__Saved data entries__
---

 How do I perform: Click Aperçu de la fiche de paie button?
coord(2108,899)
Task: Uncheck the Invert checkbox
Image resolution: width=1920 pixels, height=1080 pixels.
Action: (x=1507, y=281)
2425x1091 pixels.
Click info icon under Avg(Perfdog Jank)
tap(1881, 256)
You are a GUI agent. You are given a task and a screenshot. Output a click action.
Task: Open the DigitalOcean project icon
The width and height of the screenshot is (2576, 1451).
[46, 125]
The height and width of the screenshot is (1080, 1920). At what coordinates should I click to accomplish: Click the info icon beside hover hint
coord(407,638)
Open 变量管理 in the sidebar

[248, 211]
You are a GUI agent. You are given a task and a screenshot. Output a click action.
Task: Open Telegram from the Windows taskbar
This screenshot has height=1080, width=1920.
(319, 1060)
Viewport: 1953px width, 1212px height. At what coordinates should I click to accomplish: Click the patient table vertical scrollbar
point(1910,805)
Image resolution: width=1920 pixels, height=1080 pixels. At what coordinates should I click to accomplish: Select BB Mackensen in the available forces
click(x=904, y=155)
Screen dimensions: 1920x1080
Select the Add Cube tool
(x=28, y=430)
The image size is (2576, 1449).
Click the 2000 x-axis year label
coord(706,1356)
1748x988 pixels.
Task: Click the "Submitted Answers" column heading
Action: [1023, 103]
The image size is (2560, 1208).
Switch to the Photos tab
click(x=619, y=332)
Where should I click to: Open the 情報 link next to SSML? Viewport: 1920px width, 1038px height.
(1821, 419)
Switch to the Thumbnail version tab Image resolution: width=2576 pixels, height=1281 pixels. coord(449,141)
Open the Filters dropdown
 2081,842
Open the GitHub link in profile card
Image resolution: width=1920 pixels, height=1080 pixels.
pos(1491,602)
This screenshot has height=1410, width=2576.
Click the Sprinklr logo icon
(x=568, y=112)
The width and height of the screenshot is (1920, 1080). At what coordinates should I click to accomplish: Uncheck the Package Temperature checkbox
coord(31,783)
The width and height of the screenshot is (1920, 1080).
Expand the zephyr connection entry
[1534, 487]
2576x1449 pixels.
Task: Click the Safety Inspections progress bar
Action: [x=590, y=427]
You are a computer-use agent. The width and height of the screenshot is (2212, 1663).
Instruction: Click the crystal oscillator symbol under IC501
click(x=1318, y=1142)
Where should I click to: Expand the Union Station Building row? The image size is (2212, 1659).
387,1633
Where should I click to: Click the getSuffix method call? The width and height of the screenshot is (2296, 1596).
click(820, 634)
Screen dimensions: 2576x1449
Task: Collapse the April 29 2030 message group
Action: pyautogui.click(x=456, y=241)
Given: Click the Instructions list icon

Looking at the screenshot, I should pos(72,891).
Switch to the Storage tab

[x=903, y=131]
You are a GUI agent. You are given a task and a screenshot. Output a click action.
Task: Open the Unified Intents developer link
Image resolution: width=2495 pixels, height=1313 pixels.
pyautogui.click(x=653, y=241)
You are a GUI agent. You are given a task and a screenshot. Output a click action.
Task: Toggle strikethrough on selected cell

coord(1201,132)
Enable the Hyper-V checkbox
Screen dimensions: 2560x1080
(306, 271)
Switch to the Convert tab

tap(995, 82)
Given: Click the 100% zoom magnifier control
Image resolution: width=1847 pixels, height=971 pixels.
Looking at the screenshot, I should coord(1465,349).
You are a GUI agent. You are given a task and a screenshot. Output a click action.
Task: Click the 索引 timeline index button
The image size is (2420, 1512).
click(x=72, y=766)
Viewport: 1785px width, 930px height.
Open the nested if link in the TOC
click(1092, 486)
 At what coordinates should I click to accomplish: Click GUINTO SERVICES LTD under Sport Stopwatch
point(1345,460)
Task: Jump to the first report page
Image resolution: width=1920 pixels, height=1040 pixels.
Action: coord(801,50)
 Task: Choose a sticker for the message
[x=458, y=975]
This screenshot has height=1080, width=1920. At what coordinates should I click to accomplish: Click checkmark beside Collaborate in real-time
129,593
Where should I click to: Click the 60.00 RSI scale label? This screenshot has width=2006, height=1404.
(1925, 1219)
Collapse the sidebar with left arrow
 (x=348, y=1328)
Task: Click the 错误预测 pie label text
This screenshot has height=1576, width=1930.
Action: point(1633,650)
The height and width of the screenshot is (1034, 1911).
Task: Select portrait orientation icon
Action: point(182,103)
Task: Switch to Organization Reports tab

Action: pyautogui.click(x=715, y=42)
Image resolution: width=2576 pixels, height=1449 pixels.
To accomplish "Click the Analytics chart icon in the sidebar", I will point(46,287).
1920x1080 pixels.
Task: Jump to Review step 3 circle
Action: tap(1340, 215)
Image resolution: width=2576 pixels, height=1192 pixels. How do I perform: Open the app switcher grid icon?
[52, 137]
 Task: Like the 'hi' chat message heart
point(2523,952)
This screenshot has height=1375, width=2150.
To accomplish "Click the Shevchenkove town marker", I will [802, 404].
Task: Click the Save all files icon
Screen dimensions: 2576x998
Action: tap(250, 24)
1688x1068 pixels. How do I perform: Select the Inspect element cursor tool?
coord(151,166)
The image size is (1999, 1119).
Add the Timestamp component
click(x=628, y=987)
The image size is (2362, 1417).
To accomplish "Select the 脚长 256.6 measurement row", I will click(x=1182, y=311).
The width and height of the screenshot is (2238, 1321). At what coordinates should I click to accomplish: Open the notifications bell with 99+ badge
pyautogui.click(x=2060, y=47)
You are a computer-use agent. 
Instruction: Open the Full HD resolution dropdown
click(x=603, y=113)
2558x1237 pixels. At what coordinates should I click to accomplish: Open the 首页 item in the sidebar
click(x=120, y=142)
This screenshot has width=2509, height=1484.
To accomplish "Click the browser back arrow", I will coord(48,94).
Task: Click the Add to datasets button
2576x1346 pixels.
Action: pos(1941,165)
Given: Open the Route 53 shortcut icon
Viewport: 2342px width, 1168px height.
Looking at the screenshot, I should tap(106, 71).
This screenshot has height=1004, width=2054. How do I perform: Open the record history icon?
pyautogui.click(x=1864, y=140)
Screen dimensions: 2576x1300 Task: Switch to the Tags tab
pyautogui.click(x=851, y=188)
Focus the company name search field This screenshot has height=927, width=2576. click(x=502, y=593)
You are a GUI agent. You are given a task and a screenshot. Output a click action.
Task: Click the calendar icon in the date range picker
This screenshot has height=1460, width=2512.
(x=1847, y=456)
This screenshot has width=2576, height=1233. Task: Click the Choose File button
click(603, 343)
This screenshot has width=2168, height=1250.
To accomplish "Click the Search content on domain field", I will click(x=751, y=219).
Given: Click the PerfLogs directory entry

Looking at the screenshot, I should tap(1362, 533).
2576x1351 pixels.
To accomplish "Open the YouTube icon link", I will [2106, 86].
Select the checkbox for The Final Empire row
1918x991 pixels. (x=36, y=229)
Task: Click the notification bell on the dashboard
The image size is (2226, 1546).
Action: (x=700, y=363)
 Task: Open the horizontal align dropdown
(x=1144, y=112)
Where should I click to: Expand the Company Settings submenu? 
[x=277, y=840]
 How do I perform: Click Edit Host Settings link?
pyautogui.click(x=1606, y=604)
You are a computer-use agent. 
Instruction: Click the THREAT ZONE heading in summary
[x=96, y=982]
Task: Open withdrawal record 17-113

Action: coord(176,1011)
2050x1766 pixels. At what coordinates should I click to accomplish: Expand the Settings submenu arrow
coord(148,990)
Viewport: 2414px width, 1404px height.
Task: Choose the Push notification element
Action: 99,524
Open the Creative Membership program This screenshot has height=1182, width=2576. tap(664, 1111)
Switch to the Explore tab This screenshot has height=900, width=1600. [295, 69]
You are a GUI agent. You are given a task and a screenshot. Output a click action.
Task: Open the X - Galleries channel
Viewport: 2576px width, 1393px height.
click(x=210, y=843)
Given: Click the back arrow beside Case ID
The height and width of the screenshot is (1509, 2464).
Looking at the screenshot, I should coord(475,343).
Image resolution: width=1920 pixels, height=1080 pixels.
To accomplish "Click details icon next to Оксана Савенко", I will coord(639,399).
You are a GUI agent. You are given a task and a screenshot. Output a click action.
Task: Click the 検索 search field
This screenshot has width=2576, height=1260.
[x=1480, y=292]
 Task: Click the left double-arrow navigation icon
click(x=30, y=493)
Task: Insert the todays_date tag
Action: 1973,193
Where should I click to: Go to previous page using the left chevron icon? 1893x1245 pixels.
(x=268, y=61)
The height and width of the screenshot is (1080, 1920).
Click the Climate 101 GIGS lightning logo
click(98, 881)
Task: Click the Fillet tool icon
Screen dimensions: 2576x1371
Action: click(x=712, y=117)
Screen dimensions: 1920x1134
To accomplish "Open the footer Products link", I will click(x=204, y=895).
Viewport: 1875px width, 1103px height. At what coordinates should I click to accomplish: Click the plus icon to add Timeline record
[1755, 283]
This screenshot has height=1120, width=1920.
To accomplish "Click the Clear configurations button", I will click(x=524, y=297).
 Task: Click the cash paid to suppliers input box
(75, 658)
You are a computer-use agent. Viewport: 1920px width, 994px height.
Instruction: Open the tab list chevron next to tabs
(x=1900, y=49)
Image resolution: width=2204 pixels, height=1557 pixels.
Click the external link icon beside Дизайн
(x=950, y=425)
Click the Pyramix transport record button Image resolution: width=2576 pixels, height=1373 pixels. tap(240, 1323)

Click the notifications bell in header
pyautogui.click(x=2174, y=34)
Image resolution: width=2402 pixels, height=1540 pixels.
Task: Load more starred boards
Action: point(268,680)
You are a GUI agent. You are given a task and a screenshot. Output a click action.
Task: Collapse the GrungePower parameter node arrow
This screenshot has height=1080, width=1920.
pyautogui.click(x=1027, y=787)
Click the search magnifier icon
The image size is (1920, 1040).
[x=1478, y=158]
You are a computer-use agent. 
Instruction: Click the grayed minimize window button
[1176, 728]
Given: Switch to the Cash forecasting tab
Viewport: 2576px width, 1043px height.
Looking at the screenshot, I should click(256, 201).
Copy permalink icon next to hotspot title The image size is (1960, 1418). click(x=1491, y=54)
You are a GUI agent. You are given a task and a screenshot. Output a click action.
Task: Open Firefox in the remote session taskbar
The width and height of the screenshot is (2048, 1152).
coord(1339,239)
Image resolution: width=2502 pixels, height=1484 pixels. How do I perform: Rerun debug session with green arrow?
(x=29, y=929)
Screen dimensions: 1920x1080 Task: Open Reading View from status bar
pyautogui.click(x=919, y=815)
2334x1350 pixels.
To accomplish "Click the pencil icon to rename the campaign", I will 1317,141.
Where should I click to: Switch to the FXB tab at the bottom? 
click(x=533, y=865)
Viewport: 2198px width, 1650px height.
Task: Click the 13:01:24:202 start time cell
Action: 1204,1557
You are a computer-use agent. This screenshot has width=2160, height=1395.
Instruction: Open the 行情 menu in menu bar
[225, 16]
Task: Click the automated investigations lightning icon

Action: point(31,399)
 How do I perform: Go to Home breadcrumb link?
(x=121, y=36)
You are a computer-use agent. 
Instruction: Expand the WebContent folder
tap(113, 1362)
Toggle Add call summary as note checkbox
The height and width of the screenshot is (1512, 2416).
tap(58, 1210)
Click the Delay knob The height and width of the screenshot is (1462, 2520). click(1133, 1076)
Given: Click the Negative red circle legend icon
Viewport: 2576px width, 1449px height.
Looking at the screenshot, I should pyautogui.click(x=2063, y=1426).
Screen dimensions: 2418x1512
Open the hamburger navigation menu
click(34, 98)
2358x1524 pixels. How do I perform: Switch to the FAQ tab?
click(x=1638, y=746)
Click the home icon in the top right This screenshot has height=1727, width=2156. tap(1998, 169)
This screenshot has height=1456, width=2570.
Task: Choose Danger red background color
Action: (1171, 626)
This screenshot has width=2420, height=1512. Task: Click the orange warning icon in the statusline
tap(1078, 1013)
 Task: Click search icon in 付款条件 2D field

---

__Activity__
Give back exactly the lines above starting at the line where "Click the Sprinklr logo icon" appears and ending at the line where "Task: Click the 索引 timeline index button" appears, both included, with no other lines.

__Finished exercise__
Click the Sprinklr logo icon
(x=568, y=112)
The width and height of the screenshot is (1920, 1080). At what coordinates should I click to accomplish: Uncheck the Package Temperature checkbox
coord(31,783)
The width and height of the screenshot is (1920, 1080).
Expand the zephyr connection entry
[1534, 487]
2576x1449 pixels.
Task: Click the Safety Inspections progress bar
Action: [x=590, y=427]
You are a computer-use agent. The width and height of the screenshot is (2212, 1663).
Instruction: Click the crystal oscillator symbol under IC501
click(x=1318, y=1142)
Where should I click to: Expand the Union Station Building row? The image size is (2212, 1659).
387,1633
Where should I click to: Click the getSuffix method call? The width and height of the screenshot is (2296, 1596).
click(820, 634)
Screen dimensions: 2576x1449
Task: Collapse the April 29 2030 message group
Action: pyautogui.click(x=456, y=241)
Given: Click the Instructions list icon

Looking at the screenshot, I should pos(72,891).
Switch to the Storage tab

[x=903, y=131]
You are a GUI agent. You are given a task and a screenshot. Output a click action.
Task: Open the Unified Intents developer link
Image resolution: width=2495 pixels, height=1313 pixels.
pyautogui.click(x=653, y=241)
You are a GUI agent. You are given a task and a screenshot. Output a click action.
Task: Toggle strikethrough on selected cell

coord(1201,132)
Enable the Hyper-V checkbox
Screen dimensions: 2560x1080
(306, 271)
Switch to the Convert tab

tap(995, 82)
Given: Click the 100% zoom magnifier control
Image resolution: width=1847 pixels, height=971 pixels.
Looking at the screenshot, I should coord(1465,349).
You are a GUI agent. You are given a task and a screenshot. Output a click action.
Task: Click the 索引 timeline index button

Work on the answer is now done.